— WHAT TO PRODUCE —
All of the data below is to be written out again exactly.

— RECORDS FOR THIS EXERCISE —
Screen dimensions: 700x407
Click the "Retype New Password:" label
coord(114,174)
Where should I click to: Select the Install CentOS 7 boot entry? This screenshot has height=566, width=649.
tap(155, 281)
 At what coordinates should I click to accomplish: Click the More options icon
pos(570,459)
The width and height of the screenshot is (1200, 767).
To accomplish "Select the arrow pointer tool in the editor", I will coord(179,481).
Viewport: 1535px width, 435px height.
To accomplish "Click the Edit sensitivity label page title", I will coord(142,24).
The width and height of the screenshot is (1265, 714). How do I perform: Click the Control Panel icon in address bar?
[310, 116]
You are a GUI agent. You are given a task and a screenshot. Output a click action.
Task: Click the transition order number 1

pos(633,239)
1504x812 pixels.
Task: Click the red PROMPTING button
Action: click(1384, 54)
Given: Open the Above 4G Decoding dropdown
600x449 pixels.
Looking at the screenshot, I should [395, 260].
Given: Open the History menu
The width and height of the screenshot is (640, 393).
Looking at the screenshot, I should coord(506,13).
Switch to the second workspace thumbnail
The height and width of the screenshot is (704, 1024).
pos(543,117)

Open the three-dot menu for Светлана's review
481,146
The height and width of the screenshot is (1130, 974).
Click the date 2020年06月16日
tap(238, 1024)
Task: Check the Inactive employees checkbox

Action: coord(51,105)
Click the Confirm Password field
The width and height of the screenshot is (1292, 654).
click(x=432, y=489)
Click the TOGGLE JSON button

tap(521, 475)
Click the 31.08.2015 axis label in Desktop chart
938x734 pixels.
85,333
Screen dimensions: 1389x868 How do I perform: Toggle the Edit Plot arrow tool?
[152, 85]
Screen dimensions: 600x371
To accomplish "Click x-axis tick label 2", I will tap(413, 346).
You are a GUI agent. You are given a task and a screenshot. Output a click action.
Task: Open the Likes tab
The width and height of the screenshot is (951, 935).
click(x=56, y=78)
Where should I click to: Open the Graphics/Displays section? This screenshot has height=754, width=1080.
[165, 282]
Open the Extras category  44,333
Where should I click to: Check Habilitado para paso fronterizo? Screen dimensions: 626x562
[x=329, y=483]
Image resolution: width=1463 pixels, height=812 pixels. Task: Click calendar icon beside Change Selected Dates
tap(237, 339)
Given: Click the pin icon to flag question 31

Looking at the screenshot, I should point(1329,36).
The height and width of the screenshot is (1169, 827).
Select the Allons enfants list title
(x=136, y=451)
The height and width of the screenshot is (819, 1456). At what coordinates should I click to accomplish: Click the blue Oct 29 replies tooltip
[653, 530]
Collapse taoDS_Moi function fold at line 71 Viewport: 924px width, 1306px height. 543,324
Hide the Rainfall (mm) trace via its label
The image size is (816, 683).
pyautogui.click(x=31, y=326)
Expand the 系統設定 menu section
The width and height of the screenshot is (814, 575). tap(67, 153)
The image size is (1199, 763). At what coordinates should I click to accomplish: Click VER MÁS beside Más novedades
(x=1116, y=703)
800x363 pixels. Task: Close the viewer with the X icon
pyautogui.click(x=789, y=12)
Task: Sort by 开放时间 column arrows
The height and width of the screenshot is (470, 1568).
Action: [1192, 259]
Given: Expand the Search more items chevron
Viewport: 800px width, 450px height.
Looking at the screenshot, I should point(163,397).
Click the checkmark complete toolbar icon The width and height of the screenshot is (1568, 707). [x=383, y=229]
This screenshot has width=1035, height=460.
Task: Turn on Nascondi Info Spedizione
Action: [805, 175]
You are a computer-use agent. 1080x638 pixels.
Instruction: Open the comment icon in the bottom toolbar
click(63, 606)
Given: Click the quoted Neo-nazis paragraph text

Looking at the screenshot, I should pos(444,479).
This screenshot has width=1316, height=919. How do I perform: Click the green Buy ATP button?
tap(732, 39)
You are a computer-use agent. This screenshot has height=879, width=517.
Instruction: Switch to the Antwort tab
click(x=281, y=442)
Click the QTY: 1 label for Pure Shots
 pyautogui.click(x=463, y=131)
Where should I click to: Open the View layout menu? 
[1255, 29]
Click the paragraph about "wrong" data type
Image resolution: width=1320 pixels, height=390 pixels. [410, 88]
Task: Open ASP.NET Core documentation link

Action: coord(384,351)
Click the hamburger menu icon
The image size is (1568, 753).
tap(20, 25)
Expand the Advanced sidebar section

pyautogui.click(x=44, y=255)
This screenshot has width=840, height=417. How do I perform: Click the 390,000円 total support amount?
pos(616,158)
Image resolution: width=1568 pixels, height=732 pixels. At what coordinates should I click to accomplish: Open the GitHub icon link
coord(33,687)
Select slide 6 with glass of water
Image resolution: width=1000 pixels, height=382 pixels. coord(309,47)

— RESULT —
Screen dimensions: 700x407
Click the "Retype New Password:" label
coord(114,174)
Where should I click to: Select the Install CentOS 7 boot entry? This screenshot has height=566, width=649.
tap(155, 281)
 At what coordinates should I click to accomplish: Click the More options icon
pos(570,459)
The width and height of the screenshot is (1200, 767).
To accomplish "Select the arrow pointer tool in the editor", I will coord(179,481).
Viewport: 1535px width, 435px height.
To accomplish "Click the Edit sensitivity label page title", I will coord(142,24).
The width and height of the screenshot is (1265, 714). How do I perform: Click the Control Panel icon in address bar?
[310, 116]
You are a GUI agent. You are given a task and a screenshot. Output a click action.
Task: Click the transition order number 1

pos(633,239)
1504x812 pixels.
Task: Click the red PROMPTING button
Action: click(1384, 54)
Given: Open the Above 4G Decoding dropdown
600x449 pixels.
Looking at the screenshot, I should [395, 260].
Given: Open the History menu
The width and height of the screenshot is (640, 393).
Looking at the screenshot, I should coord(506,13).
Switch to the second workspace thumbnail
The height and width of the screenshot is (704, 1024).
pos(543,117)

Open the three-dot menu for Светлана's review
481,146
The height and width of the screenshot is (1130, 974).
Click the date 2020年06月16日
tap(238, 1024)
Task: Check the Inactive employees checkbox

Action: coord(51,105)
Click the Confirm Password field
The width and height of the screenshot is (1292, 654).
click(x=432, y=489)
Click the TOGGLE JSON button

tap(521, 475)
Click the 31.08.2015 axis label in Desktop chart
938x734 pixels.
85,333
Screen dimensions: 1389x868 How do I perform: Toggle the Edit Plot arrow tool?
[152, 85]
Screen dimensions: 600x371
To accomplish "Click x-axis tick label 2", I will tap(413, 346).
You are a GUI agent. You are given a task and a screenshot. Output a click action.
Task: Open the Likes tab
The width and height of the screenshot is (951, 935).
click(x=56, y=78)
Where should I click to: Open the Graphics/Displays section? This screenshot has height=754, width=1080.
[165, 282]
Open the Extras category  44,333
Where should I click to: Check Habilitado para paso fronterizo? Screen dimensions: 626x562
[x=329, y=483]
Image resolution: width=1463 pixels, height=812 pixels. Task: Click calendar icon beside Change Selected Dates
tap(237, 339)
Given: Click the pin icon to flag question 31

Looking at the screenshot, I should point(1329,36).
The height and width of the screenshot is (1169, 827).
Select the Allons enfants list title
(x=136, y=451)
The height and width of the screenshot is (819, 1456). At what coordinates should I click to accomplish: Click the blue Oct 29 replies tooltip
[653, 530]
Collapse taoDS_Moi function fold at line 71 Viewport: 924px width, 1306px height. 543,324
Hide the Rainfall (mm) trace via its label
The image size is (816, 683).
pyautogui.click(x=31, y=326)
Expand the 系統設定 menu section
The width and height of the screenshot is (814, 575). tap(67, 153)
The image size is (1199, 763). At what coordinates should I click to accomplish: Click VER MÁS beside Más novedades
(x=1116, y=703)
800x363 pixels. Task: Close the viewer with the X icon
pyautogui.click(x=789, y=12)
Task: Sort by 开放时间 column arrows
The height and width of the screenshot is (470, 1568).
Action: [1192, 259]
Given: Expand the Search more items chevron
Viewport: 800px width, 450px height.
Looking at the screenshot, I should point(163,397).
Click the checkmark complete toolbar icon The width and height of the screenshot is (1568, 707). [x=383, y=229]
This screenshot has width=1035, height=460.
Task: Turn on Nascondi Info Spedizione
Action: [805, 175]
You are a computer-use agent. 1080x638 pixels.
Instruction: Open the comment icon in the bottom toolbar
click(63, 606)
Given: Click the quoted Neo-nazis paragraph text

Looking at the screenshot, I should pos(444,479).
This screenshot has width=1316, height=919. How do I perform: Click the green Buy ATP button?
tap(732, 39)
You are a computer-use agent. This screenshot has height=879, width=517.
Instruction: Switch to the Antwort tab
click(x=281, y=442)
Click the QTY: 1 label for Pure Shots
 pyautogui.click(x=463, y=131)
Where should I click to: Open the View layout menu? 
[1255, 29]
Click the paragraph about "wrong" data type
Image resolution: width=1320 pixels, height=390 pixels. [410, 88]
Task: Open ASP.NET Core documentation link

Action: coord(384,351)
Click the hamburger menu icon
The image size is (1568, 753).
tap(20, 25)
Expand the Advanced sidebar section

pyautogui.click(x=44, y=255)
This screenshot has width=840, height=417. How do I perform: Click the 390,000円 total support amount?
pos(616,158)
Image resolution: width=1568 pixels, height=732 pixels. At what coordinates should I click to accomplish: Open the GitHub icon link
coord(33,687)
Select slide 6 with glass of water
Image resolution: width=1000 pixels, height=382 pixels. coord(309,47)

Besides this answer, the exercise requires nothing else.